What is being asked: Repeat the items verbatim, starting at the line containing "Open the KM lanciato segment" and ending at the line containing "Screen dimensions: 1920x822 point(1808,291)", with both of those lines included.

•••

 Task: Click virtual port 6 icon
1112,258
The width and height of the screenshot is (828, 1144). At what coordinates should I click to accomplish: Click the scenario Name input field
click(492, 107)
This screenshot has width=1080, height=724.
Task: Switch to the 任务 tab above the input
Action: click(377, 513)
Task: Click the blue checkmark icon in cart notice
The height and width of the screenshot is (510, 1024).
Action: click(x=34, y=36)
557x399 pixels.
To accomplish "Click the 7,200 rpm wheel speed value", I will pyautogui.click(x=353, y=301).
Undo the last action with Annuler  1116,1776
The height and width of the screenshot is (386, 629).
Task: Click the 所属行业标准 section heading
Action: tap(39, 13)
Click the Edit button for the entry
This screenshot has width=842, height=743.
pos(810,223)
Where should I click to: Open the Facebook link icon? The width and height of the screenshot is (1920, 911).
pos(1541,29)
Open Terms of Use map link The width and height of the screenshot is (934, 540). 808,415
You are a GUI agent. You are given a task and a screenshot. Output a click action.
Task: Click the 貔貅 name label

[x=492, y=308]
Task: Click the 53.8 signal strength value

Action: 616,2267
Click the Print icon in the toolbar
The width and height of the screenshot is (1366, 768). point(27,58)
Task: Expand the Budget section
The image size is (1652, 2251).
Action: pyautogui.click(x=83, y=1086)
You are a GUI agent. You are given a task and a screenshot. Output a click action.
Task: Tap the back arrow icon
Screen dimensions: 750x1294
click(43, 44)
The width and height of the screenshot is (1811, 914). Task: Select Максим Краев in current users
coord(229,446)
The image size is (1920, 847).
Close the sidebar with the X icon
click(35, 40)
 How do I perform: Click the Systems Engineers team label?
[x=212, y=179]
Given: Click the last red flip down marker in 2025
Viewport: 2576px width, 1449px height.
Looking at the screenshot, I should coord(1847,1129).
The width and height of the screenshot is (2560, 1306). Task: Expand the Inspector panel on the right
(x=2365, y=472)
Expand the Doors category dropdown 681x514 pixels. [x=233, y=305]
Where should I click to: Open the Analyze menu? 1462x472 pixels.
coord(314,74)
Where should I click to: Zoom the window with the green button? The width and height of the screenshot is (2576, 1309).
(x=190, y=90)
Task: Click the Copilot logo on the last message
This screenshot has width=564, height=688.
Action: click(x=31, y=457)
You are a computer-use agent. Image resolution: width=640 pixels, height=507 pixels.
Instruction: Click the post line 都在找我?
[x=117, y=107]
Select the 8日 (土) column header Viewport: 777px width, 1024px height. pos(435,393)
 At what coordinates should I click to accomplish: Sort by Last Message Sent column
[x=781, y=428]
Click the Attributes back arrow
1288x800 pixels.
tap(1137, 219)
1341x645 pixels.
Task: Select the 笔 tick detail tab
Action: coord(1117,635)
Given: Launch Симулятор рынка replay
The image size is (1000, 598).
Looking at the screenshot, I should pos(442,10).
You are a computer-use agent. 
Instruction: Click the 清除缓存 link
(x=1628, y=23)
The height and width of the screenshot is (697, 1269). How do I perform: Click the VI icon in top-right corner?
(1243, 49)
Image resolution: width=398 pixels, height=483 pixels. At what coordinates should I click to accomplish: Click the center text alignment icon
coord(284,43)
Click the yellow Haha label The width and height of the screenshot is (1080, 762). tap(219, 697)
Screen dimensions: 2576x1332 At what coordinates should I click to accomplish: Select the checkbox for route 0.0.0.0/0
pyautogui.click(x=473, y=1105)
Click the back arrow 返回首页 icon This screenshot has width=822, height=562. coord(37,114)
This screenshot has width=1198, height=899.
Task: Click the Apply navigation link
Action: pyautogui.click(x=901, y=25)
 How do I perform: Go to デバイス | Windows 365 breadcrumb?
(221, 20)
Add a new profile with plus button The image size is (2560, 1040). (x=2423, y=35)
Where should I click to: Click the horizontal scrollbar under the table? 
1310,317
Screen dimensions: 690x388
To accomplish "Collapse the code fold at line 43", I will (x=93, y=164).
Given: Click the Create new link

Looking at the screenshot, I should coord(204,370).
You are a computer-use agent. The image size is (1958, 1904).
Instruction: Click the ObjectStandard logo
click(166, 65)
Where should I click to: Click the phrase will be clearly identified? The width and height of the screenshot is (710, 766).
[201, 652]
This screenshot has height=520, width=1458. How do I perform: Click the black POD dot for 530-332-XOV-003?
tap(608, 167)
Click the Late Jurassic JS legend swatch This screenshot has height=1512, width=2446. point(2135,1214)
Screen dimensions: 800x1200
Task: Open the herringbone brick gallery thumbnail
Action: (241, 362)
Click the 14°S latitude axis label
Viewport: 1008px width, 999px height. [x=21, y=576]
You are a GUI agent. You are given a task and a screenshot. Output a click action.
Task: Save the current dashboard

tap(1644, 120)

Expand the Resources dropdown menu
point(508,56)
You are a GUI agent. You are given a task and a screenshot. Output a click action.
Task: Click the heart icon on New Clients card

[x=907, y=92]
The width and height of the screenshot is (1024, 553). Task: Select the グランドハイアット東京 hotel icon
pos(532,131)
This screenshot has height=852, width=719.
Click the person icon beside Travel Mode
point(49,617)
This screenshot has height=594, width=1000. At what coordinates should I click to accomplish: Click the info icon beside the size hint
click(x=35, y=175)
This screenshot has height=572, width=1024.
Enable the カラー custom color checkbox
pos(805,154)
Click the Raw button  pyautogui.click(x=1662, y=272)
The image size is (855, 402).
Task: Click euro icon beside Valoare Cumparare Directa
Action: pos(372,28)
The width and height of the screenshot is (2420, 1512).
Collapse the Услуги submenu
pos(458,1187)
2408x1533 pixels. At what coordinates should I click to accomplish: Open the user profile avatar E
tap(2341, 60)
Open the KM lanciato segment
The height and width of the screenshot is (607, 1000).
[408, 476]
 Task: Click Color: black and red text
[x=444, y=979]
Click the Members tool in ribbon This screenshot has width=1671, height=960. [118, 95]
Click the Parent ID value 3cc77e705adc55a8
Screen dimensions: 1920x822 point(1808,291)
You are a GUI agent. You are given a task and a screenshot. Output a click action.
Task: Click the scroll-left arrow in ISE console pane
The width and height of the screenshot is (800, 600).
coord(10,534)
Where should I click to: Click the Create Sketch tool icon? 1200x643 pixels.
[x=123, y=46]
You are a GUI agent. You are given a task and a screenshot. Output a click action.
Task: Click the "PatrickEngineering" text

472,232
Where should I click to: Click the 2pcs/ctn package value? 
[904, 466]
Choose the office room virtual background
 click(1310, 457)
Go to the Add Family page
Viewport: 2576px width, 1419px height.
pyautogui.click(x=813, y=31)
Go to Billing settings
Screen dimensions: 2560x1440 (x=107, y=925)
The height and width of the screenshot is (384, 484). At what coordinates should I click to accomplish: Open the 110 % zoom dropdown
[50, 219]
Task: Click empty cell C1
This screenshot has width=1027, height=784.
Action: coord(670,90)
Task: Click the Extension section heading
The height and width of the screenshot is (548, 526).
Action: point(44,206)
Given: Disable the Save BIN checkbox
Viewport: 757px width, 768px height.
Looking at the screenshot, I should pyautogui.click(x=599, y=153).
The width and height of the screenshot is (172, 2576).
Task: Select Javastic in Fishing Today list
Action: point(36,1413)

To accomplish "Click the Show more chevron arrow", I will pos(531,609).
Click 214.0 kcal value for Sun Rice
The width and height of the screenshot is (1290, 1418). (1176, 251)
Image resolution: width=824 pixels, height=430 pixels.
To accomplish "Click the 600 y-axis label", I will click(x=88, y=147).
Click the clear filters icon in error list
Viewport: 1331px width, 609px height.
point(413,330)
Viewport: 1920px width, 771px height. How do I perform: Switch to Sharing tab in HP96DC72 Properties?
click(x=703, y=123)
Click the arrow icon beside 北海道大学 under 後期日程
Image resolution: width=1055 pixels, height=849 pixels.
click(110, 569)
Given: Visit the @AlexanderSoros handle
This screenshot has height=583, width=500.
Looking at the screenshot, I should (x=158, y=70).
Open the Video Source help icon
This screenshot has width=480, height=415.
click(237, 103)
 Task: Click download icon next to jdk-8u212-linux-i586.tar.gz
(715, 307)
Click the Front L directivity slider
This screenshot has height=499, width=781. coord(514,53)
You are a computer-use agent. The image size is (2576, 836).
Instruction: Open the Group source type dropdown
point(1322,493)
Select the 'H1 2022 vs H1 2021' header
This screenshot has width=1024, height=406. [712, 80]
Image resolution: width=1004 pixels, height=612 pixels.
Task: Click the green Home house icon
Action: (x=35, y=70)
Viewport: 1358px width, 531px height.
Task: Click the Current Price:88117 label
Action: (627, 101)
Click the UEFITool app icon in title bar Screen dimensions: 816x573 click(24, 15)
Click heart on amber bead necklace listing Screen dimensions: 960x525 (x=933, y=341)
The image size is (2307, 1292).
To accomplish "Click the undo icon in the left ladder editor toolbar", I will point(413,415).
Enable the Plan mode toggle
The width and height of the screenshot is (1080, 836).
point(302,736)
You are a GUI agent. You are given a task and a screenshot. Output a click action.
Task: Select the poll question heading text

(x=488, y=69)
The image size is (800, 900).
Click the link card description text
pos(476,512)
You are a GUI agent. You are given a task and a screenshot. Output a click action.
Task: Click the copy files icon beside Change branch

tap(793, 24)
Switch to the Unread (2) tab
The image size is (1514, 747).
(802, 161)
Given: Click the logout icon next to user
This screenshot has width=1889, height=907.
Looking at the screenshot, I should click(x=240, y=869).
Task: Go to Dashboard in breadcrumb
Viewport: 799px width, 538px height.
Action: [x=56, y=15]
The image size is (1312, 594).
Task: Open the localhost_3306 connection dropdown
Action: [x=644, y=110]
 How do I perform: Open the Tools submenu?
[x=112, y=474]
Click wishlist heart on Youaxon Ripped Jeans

•••

Reply:
Open the KM lanciato segment
The height and width of the screenshot is (607, 1000).
[408, 476]
 Task: Click Color: black and red text
[x=444, y=979]
Click the Members tool in ribbon This screenshot has width=1671, height=960. [118, 95]
Click the Parent ID value 3cc77e705adc55a8
Screen dimensions: 1920x822 point(1808,291)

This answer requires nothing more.